> [Records for this task]

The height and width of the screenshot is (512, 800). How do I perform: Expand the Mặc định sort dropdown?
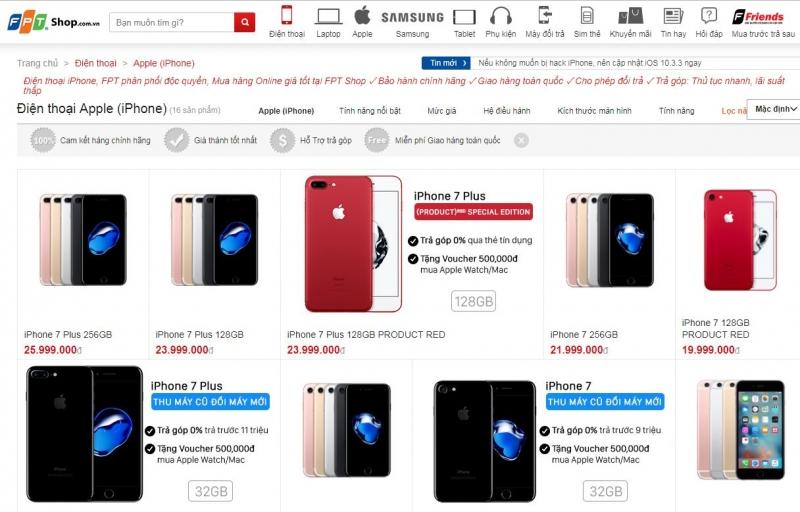click(774, 109)
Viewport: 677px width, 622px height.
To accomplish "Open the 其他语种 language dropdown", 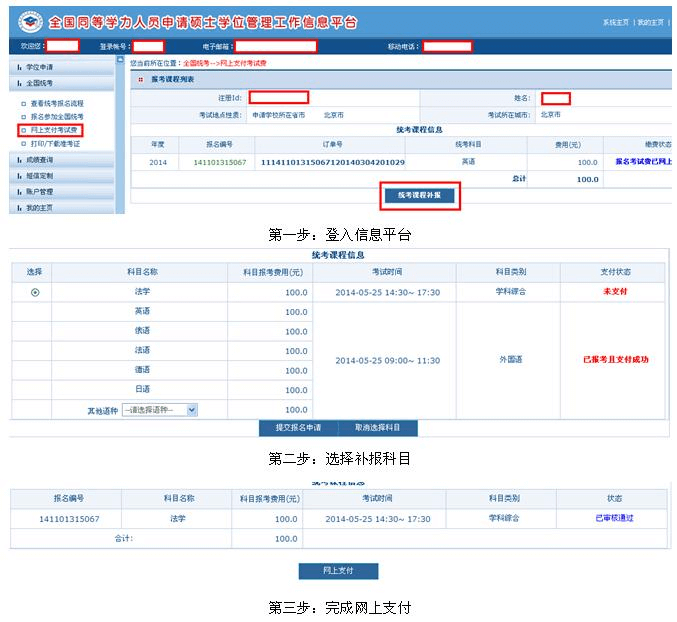I will pos(160,409).
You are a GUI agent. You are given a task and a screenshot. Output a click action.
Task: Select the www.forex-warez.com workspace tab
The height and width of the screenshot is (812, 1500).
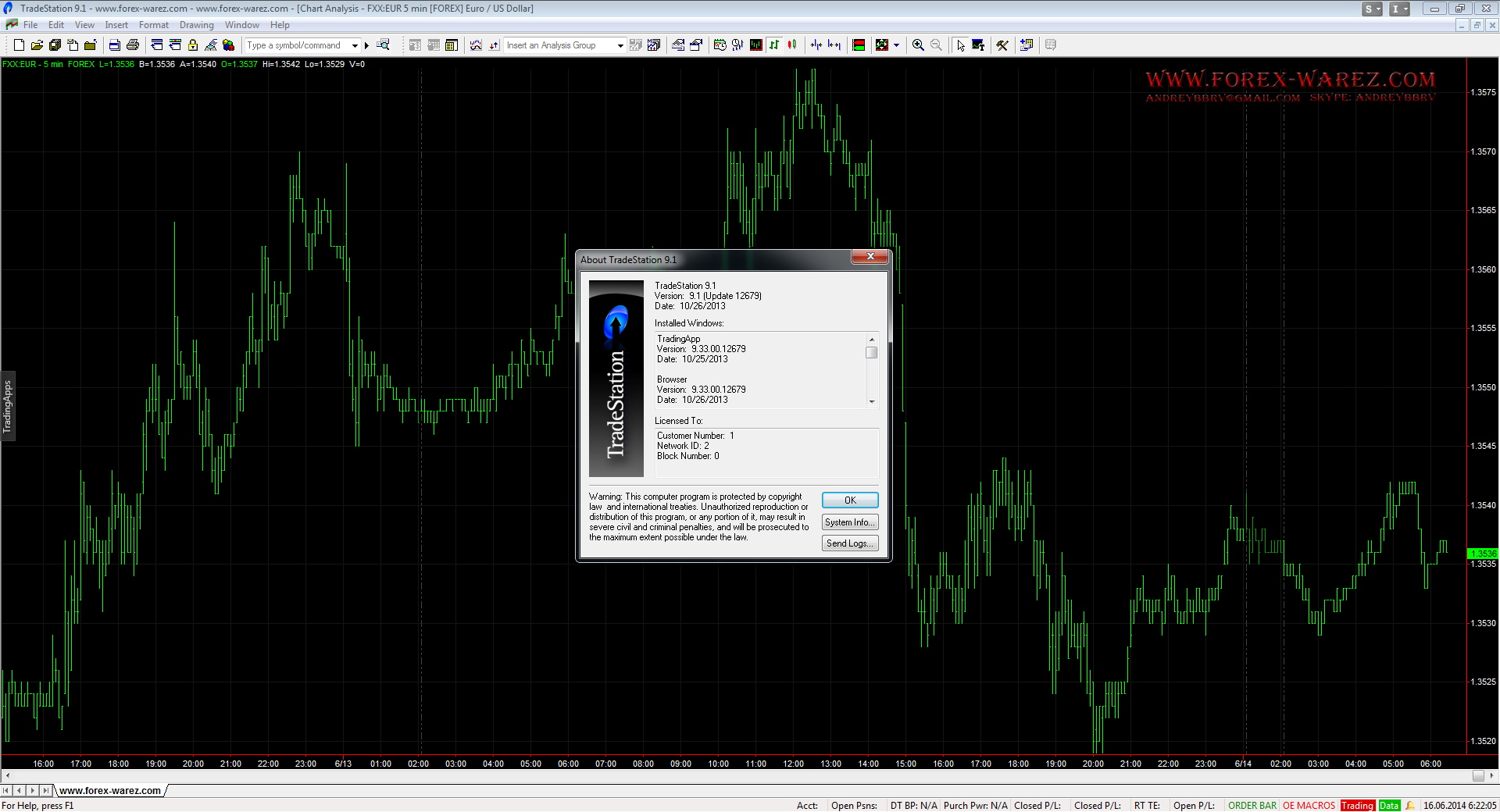[x=110, y=791]
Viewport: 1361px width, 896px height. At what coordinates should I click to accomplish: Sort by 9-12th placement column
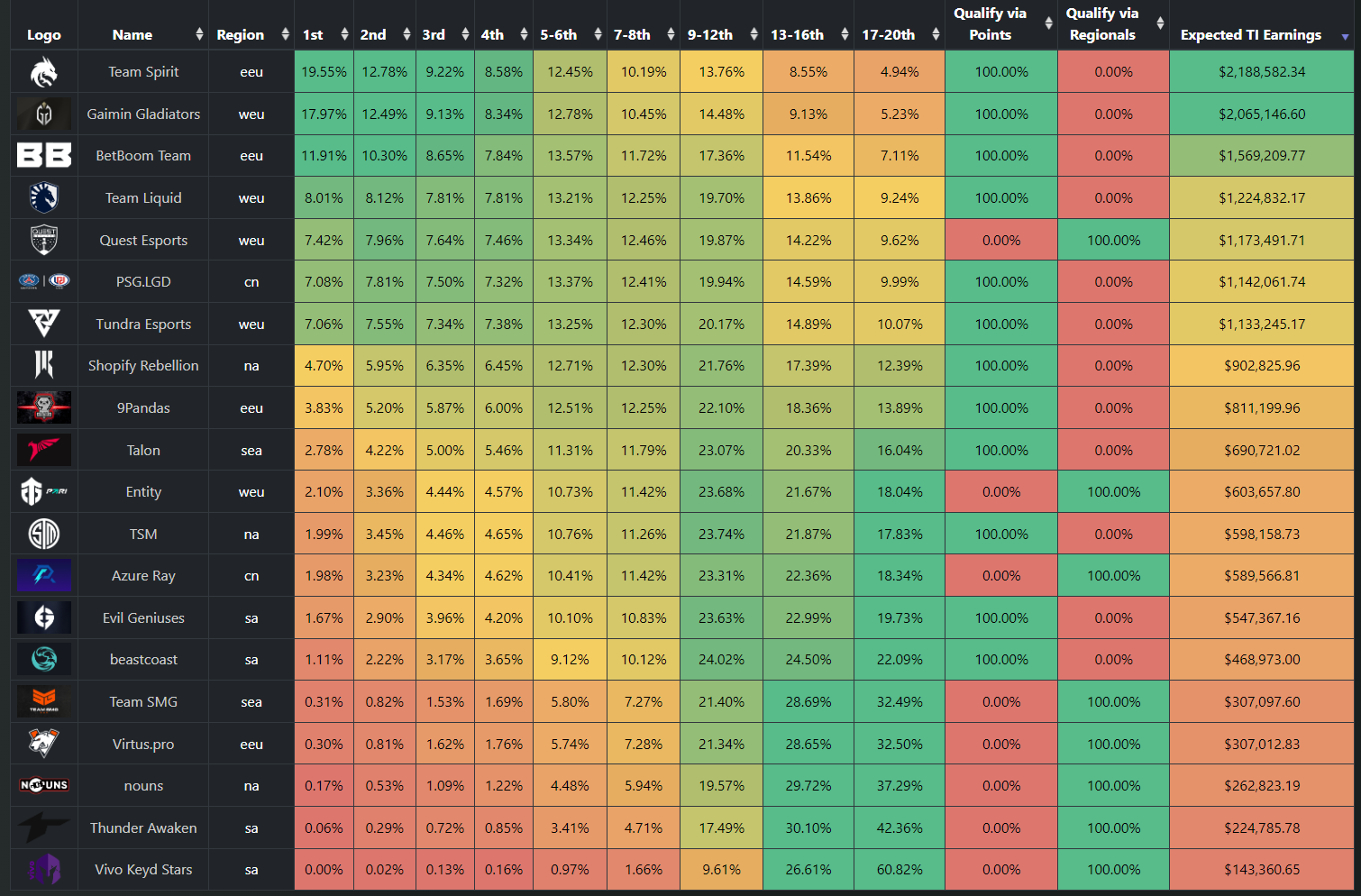[x=752, y=34]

> [Stated exercise]
Retype the lines above, from the one containing "You are a GUI" through the last line, including both ends, and leave out the pictures.

> [Answer to the problem]
You are a GUI agent. You are given a task and a screenshot. Output a click action.
Task: Select the www.forex-warez.com workspace tab
The height and width of the screenshot is (812, 1500).
[x=110, y=791]
Viewport: 1361px width, 896px height. At what coordinates should I click to accomplish: Sort by 9-12th placement column
[x=752, y=34]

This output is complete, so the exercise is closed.